Dengan gambaran seperti itu dapat dikatakan bahwa bentuk Islam yang diperkenalkan kepada bangsa Indonesia menunjukkan persamaan dengan alam pikiran yang telah dimiliki oleh orang-orang Jawa Hindu. Persamaan tersebut tidak hanya pada alam pikiran saja, tetapi juga gambaran ciri-ciri yang dianggap yang mutlak. Di sini Tuhan dipandang sebagai sesuatu yang tidak berbentuk dan tidak bisa dirasa yang meliputi seluruh jagad, dan ia dipandang sebagai wujud yang transenden. Dan orang Islam Indonesia bagaimanapun lebih menekankan Islam tasawuf daripada ajaran tauhid dari syariat Islam.

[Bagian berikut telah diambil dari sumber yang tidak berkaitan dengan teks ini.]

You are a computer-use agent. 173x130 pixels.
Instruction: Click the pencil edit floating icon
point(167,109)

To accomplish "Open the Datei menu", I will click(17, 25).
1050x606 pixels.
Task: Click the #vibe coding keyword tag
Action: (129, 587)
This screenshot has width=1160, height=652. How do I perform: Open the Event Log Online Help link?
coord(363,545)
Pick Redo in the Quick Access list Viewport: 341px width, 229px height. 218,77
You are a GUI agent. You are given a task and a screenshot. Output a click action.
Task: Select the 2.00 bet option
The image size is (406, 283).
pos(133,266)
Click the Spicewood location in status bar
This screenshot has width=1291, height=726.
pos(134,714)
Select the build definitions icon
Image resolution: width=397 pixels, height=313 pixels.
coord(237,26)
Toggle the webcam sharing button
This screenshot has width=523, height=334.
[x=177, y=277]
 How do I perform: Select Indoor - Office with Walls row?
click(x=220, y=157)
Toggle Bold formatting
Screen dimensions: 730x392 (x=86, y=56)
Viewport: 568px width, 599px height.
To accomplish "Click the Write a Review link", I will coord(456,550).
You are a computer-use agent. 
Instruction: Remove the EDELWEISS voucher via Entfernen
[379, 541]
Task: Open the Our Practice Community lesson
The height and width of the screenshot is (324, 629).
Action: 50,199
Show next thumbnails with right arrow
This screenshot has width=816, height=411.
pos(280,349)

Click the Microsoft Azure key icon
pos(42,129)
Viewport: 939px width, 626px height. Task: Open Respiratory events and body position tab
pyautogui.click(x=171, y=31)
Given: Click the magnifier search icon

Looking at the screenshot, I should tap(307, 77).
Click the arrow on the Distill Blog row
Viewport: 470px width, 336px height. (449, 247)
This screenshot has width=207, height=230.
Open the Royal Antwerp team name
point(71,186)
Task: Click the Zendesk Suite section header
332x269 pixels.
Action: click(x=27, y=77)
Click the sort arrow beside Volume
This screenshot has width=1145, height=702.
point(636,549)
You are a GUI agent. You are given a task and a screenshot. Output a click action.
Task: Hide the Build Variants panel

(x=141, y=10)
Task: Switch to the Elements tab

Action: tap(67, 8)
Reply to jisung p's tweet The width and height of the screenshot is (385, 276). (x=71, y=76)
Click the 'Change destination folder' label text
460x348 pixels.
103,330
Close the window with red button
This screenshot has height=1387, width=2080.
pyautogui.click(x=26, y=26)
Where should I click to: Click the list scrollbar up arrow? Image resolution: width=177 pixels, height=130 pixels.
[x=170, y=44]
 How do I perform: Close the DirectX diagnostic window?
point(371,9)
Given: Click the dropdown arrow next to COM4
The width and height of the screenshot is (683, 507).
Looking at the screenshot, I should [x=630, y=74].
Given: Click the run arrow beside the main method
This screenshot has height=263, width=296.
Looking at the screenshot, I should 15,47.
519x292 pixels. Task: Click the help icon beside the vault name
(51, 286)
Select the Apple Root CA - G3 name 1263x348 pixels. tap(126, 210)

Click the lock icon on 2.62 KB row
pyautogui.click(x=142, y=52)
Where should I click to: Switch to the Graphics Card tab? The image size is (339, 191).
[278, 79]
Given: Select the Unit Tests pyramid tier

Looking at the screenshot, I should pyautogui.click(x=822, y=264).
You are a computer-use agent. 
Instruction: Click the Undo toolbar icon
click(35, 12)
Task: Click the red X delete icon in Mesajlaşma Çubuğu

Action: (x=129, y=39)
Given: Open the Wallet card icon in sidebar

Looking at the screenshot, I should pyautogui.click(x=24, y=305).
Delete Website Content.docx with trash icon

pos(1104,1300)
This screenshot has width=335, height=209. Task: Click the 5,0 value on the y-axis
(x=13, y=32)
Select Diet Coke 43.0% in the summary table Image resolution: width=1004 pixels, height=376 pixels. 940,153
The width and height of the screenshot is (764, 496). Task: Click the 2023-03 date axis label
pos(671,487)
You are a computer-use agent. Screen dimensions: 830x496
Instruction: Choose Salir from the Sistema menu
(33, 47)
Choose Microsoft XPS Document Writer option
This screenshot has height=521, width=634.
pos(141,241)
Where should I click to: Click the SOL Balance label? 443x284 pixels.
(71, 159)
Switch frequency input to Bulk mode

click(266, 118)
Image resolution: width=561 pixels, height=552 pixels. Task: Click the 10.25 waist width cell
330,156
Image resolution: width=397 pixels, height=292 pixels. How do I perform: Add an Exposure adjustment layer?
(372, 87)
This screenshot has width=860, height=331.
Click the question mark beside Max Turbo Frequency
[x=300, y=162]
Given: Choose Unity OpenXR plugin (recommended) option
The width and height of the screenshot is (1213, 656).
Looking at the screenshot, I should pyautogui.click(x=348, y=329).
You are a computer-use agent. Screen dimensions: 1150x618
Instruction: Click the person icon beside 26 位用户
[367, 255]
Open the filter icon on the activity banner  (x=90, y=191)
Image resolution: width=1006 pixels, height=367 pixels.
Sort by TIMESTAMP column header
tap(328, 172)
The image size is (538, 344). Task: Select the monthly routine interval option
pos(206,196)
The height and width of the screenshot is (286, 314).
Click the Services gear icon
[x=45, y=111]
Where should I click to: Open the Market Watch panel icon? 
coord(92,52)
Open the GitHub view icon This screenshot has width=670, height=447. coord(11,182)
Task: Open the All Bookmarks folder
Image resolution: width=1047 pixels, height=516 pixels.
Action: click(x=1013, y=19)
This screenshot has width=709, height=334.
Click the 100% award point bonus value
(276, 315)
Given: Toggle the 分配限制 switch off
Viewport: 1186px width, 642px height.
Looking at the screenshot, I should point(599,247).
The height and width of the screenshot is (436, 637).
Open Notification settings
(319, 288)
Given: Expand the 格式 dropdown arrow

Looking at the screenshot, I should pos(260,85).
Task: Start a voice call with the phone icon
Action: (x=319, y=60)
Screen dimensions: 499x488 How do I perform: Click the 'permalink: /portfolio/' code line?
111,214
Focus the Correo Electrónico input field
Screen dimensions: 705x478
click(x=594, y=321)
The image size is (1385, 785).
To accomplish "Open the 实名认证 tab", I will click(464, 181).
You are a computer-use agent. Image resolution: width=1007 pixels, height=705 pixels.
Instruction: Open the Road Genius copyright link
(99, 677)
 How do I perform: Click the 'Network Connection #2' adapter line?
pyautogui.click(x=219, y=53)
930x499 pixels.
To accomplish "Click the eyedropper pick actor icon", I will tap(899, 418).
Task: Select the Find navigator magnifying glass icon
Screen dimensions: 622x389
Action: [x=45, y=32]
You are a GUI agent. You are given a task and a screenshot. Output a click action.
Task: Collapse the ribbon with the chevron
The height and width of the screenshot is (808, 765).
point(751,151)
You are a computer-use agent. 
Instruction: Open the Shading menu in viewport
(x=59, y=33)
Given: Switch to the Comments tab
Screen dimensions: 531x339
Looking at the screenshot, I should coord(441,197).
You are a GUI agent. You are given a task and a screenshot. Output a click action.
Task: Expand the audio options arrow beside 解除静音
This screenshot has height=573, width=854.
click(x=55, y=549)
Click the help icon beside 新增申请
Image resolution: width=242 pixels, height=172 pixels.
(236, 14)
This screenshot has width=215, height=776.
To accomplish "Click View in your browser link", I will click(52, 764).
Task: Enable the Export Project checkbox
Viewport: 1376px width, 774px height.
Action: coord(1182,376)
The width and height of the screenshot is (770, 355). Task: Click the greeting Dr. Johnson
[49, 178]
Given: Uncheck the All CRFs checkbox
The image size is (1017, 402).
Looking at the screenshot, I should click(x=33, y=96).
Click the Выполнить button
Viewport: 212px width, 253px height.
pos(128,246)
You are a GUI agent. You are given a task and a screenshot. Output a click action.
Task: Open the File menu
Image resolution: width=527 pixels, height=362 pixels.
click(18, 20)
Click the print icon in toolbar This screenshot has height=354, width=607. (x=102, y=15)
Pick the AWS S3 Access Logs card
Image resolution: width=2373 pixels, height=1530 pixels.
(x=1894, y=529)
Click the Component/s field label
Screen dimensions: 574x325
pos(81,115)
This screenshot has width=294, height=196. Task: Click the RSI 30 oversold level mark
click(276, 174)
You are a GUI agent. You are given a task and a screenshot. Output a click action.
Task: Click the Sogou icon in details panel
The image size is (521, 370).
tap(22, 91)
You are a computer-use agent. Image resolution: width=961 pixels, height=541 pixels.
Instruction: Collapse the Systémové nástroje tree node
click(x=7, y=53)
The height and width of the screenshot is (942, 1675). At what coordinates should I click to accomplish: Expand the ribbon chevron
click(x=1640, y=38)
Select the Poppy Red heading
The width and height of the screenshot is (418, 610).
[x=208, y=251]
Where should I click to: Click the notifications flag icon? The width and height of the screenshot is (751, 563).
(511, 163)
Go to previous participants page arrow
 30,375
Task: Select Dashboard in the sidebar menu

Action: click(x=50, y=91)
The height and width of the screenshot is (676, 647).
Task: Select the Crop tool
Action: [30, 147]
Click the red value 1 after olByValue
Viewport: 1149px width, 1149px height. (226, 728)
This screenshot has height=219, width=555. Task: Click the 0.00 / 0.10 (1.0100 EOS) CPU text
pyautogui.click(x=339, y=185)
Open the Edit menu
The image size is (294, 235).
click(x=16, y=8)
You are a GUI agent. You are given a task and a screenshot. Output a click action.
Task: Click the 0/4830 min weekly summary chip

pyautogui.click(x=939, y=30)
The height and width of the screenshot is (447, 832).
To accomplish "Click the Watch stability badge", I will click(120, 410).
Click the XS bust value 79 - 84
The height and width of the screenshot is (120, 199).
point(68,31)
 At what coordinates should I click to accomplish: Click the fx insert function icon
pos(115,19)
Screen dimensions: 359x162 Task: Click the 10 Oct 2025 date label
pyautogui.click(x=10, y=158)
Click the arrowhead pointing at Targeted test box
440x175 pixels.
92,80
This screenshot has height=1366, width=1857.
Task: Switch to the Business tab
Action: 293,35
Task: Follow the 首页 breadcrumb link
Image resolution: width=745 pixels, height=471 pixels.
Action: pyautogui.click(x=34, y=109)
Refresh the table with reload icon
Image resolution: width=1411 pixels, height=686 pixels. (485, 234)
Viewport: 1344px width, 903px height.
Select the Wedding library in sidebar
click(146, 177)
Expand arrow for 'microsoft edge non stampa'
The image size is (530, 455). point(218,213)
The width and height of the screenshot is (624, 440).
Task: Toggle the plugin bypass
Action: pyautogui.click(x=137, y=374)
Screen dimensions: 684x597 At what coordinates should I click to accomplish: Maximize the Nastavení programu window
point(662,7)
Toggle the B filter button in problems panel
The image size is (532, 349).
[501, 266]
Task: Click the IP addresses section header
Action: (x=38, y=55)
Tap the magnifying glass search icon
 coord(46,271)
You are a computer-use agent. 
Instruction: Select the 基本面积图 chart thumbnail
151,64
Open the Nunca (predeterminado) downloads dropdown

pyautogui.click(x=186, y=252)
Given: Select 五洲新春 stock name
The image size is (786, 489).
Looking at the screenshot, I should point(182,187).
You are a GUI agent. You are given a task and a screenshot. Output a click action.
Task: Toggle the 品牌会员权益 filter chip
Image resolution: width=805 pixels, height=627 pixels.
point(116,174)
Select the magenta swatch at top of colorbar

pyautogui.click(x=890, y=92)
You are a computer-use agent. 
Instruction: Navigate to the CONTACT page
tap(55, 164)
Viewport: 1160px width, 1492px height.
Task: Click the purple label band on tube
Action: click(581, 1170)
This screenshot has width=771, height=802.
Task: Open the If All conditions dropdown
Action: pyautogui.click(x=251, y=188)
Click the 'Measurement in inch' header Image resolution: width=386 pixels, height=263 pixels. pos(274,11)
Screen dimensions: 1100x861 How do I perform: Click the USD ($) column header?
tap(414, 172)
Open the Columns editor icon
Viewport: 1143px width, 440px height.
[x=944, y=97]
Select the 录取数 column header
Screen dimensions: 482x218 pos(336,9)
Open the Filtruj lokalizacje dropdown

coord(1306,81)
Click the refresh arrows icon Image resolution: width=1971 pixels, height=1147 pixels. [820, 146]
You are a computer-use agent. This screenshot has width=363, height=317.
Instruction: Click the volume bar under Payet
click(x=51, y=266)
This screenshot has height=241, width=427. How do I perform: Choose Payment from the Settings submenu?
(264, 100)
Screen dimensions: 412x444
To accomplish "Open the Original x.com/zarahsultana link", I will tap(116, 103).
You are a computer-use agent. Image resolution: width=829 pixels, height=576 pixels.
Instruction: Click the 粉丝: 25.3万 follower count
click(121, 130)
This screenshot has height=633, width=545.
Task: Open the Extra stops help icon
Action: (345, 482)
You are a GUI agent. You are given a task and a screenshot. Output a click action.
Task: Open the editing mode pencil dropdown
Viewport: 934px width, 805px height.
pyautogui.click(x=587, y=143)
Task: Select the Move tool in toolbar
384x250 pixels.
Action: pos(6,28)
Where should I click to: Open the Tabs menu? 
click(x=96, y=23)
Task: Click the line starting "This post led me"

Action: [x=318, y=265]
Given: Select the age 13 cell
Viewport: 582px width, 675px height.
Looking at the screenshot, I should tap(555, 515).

Dampak Dakwah Islam yang Tidak Merata di Nusantara
Sementara itu proses islamisasi berjalan tidak merata di Jawa. Di daerah-daerah yang secara intensif mengalami islamisasi dari basis-basis Islam yang kemudian diteruskan oleh para wali beserta keturunan dan murid-muridnya terbentuklah kelompok masyarakat muslimin yang ortodox sedangkan di daerah-daerah yang jauh dari pusat Islam dan mengalami proses Islam yang intensitasnya rendah terbentuklah kelompok masyarakat yang “less islamic” yang disebut kemudian “islam abangan”.
Kekuatan Pengaruh Hindu dan Budha dalam Islam
Tidak meratanya intensitas penyebaran Islam tersebut sebagaimana dikatakan, adalah juga disebabkan karena masih kuatnya pengaruh Hindu-Budha. Dalam hal ini Harry J. Benda mengatakan “Only in those of Indonesia which had been least affected by Hindu civilization in past centuries—such as Acheh and Minagkabau region in Sumatera and Banten in West Java,--did Islam almost from the outset profoundly affect the religious, social and political conciousness of its adherent. Thus it is in those regions that the new faith has manifested itself in a purer, less conciliatory and at times even agressive form. In the greater parts of Java, on the other hand Islam had been forced to adopt itself to centuries old traditions, partly indigenious, partly Hindu-Budhist and in the process to lose much of its doctrinal rigidity.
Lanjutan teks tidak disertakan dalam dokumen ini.